**Required work**
Please decide whether each statement agrees with the write-up on AI pedagogy below, answering yes or no and quoting the words from it that settle the matter. (a) The 2025 workshop was sponsored by the ASPIRE Network. (b) The editor wrote the piece. (c) The authors left the workshop realizing that much attention had already gone to what their discipline can offer.

**Document section**
"""

[Editor’s Note: This is a write-up of a workshop proceedings. It is posted under my name, but the participants wrote the piece; they are listed at the end.]
If Politics and IR urgently needs to discuss our approach to AI and pedagogy. The reverse is equally true.
In 2025, the authors of this piece participated in a BISA-ISA joint Workshop on AI Pedagogies: Practice, Prompts and Problems in Contemporary Higher Education, sponsored by the ASPIRE (Academic Scholarship in Politics and International Relations Education) Network. This was prompted by several calls for Politics and International Relations (IR) to discuss how to approach Artificial Intelligence (AI) and its impact on teaching practices. We came out of the workshop, however, realizing that less attention has been paid to what our discipline can offer in turn. This is despite the fact that our field can provide crucial tools to advance the debate on AI education, moving from discussions of functionality towards deeper understanding of power, legitimacy, ethics, and global justice.
Not only does our field equip us with these key tools for understanding and framing AI and its impact, but the topics we teach, and the means we typically use to teach them, provide us with the practical means to teach about AI. Our teaching of controversy, the ability to discuss these sensitive topics, and the ability to embrace competing narratives all mean we have unique insights for teaching AI. Politics and IR scholars are therefore well-positioned to unpack its complexity and help shape a more reflective, inclusive AI pedagogy.
We understand power systems
Politics and IR are fundamentally concerned with the distribution and exercise of power. We bring to AI pedagogy concepts like hegemony, sovereignty, governance, and legitimacy. In the politics classroom, these concepts are transformed from abstract theory into concrete lenses for analysing the design, deployment, reception, or rejection of AI systems. For instance, who decides the ethical principles embedded within AI models? What geopolitical power dynamics are reinforced through data colonialism or platform dependency and divergence? Is algorithmic governance an extension of state sovereignty or a challenge to it?

"""

**Dataset entries**
"""

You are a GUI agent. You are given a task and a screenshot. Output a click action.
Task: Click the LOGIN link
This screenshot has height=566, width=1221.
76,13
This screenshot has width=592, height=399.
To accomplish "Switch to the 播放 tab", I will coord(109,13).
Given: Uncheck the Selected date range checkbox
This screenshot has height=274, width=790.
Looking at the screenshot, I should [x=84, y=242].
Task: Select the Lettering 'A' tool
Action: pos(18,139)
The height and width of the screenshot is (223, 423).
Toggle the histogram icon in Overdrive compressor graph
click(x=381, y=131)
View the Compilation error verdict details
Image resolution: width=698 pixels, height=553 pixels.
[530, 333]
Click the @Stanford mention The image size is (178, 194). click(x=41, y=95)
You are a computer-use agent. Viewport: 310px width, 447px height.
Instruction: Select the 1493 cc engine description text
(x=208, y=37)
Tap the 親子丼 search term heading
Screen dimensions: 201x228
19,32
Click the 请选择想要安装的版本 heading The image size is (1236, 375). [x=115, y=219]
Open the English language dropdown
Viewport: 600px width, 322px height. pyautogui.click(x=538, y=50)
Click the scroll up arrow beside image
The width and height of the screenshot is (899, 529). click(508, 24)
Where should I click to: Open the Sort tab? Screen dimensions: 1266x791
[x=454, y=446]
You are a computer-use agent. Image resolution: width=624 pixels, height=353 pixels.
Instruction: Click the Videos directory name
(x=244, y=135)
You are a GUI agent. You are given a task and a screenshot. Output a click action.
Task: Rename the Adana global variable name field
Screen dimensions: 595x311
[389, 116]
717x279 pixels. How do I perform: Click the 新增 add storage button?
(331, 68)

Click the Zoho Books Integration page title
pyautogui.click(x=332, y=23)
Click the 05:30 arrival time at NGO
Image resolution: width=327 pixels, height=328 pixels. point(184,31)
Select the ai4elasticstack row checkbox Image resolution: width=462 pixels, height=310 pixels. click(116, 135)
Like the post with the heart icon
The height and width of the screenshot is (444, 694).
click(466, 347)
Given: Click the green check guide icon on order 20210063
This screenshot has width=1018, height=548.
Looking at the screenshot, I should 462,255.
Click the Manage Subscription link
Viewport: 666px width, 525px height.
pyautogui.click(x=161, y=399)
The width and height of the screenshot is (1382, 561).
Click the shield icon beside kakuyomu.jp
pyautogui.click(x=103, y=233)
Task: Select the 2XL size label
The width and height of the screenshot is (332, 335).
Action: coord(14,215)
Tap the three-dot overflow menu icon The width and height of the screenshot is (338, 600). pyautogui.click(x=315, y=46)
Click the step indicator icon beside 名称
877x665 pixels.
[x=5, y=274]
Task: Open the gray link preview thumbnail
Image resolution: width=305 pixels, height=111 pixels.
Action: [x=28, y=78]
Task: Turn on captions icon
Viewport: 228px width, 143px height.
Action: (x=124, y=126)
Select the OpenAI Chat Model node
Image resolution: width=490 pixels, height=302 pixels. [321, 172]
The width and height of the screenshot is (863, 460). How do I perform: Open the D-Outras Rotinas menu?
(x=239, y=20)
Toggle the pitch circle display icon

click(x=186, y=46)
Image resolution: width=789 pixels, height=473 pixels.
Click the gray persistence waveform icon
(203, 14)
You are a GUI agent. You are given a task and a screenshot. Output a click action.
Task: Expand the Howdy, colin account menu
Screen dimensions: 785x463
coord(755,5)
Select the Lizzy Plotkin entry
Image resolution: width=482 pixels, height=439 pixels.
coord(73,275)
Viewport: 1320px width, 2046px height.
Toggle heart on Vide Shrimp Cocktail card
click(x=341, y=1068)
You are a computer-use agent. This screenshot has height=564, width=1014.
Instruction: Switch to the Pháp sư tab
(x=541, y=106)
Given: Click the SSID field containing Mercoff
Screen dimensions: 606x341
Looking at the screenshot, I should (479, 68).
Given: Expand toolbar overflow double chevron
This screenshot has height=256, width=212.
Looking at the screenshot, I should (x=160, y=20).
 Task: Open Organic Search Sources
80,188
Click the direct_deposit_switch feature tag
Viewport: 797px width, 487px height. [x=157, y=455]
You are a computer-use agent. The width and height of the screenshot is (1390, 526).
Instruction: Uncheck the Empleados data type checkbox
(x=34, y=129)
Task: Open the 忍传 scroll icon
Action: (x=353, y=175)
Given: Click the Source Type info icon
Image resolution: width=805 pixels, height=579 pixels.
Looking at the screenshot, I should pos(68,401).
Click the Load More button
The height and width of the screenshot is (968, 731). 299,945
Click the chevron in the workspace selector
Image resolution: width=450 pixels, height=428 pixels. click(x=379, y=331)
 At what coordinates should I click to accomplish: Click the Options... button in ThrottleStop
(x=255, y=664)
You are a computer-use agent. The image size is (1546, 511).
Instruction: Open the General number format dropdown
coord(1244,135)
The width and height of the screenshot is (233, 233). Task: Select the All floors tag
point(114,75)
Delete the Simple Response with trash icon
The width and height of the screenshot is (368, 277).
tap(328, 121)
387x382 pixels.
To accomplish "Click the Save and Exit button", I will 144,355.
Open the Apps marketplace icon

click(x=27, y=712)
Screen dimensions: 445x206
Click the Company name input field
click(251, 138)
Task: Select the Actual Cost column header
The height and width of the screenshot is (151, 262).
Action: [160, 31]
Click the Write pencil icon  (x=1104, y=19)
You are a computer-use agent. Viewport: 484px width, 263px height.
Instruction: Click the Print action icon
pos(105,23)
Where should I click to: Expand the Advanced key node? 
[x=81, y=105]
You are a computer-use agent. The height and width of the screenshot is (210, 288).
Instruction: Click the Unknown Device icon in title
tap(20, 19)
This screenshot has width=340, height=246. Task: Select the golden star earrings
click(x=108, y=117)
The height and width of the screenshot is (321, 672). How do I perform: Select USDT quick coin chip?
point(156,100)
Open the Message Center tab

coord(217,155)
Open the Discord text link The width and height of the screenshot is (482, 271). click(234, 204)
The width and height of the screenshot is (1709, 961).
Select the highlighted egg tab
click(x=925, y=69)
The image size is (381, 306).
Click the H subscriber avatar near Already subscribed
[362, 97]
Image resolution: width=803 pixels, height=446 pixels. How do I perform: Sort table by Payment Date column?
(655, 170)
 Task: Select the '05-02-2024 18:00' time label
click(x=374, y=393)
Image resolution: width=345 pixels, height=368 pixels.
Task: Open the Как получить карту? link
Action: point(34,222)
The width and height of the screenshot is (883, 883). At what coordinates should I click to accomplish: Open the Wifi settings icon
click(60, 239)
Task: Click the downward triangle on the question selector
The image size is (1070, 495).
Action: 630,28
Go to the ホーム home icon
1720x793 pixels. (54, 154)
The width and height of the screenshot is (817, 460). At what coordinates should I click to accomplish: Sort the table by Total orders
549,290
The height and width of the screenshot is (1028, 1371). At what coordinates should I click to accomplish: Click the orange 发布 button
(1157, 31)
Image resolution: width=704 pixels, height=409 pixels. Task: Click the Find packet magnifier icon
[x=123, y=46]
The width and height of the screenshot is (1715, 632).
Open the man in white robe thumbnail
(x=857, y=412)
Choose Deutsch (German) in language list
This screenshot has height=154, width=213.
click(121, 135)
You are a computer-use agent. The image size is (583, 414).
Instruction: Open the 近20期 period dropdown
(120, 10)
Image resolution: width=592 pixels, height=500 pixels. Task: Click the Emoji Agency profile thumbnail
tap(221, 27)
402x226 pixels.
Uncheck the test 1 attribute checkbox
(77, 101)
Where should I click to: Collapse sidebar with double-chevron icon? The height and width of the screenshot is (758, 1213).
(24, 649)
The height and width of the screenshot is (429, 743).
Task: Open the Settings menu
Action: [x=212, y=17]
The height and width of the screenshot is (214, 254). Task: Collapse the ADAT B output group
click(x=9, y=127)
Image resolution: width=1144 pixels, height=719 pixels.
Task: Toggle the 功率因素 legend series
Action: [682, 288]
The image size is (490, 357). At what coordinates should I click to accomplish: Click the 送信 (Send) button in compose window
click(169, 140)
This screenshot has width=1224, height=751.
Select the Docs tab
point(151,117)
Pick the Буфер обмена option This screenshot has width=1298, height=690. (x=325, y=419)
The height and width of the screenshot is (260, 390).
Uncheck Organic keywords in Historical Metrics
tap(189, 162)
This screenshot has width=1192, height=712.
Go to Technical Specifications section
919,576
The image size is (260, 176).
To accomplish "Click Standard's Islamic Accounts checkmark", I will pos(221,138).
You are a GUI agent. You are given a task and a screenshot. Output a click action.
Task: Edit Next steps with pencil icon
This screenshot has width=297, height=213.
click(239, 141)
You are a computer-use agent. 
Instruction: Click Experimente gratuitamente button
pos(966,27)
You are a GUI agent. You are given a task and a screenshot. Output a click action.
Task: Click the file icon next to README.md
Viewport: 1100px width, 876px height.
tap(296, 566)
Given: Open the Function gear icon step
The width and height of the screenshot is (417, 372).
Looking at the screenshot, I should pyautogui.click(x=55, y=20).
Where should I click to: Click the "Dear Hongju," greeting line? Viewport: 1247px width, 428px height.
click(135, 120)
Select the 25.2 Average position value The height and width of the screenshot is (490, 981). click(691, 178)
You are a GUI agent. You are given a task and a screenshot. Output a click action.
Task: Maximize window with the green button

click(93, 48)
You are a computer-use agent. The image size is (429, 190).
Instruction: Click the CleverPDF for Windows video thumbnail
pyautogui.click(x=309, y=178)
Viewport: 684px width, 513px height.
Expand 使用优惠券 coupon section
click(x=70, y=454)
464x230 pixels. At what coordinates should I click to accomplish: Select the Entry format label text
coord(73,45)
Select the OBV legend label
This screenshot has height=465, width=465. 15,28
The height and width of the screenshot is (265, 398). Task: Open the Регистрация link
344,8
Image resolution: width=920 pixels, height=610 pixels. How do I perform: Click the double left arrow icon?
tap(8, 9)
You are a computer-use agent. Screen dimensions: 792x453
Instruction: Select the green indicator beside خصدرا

"""

**Response**
(a) Yes: "sponsored by the ASPIRE (Academic Scholarship in Politics and International Relations Education) Network"
(b) No: "It is posted under my name, but the participants wrote the piece"
(c) No: "less attention has been paid to what our discipline can offer in turn"